Christopher had lived his childhood in a state of perpetual comfort and plenty, with two parents who adored him, servants who catered to his family’s needs, elegant dinners, private schools, horseback riding, sailing and musical lessons. Stories at night. Down comforters that magically appeared every October on his bed. A badminton net that appeared on the lawn every June. A closet full of clothes.
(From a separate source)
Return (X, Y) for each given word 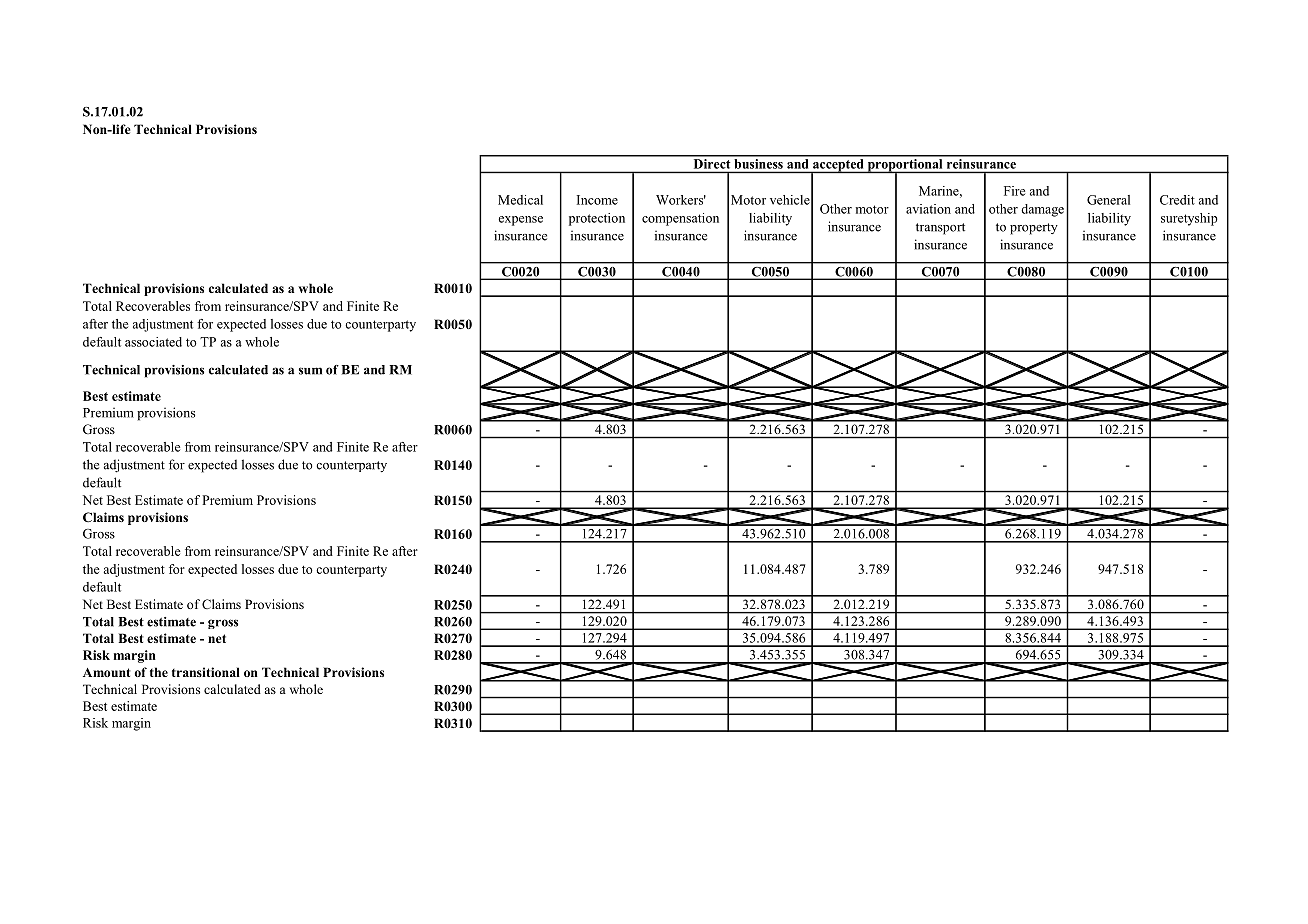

A bathroom that was all his.

Though he had every right to feel angry for what she’d done, he had no right to judge her. He couldn’t begin to understand where she came from and how it informed her views of the world.

And yet, despite the chasm that separated their childhoods, he felt a close kinship to her. They’d both lost their fathers—in wildly different ways, of course—but the result was essentially the same: they’d been fatherless for all or part of their childhoods.

But it was more than that. The more time he spent with her, the more he realized that they had something very important in common. She was a fighter for what was right—he could feel it in the strength of her narrative and even in the decisiveness of her actions to sabotage him—and it resonated so strongly within him, visceral and familiar in its zeal and strength, it almost felt like coming home.

“You care about justice,” he said.

“Of course.”

“And righteousness.”

“Always.”

“Honesty.”

“Even when it hurts.”

“Integrity.”

“Yes.”

“Strength.”

She turned to him, her dark eyes serious. “Above all things.”

“That is who you are,” he said softly, realizing that they might have been born and raised worlds away from one another, but their hearts were cut from the same cloth. Her principles were just as solid and robust as his. She was, in the simplest possible terms, a rare and kindred spirit to Christopher’s.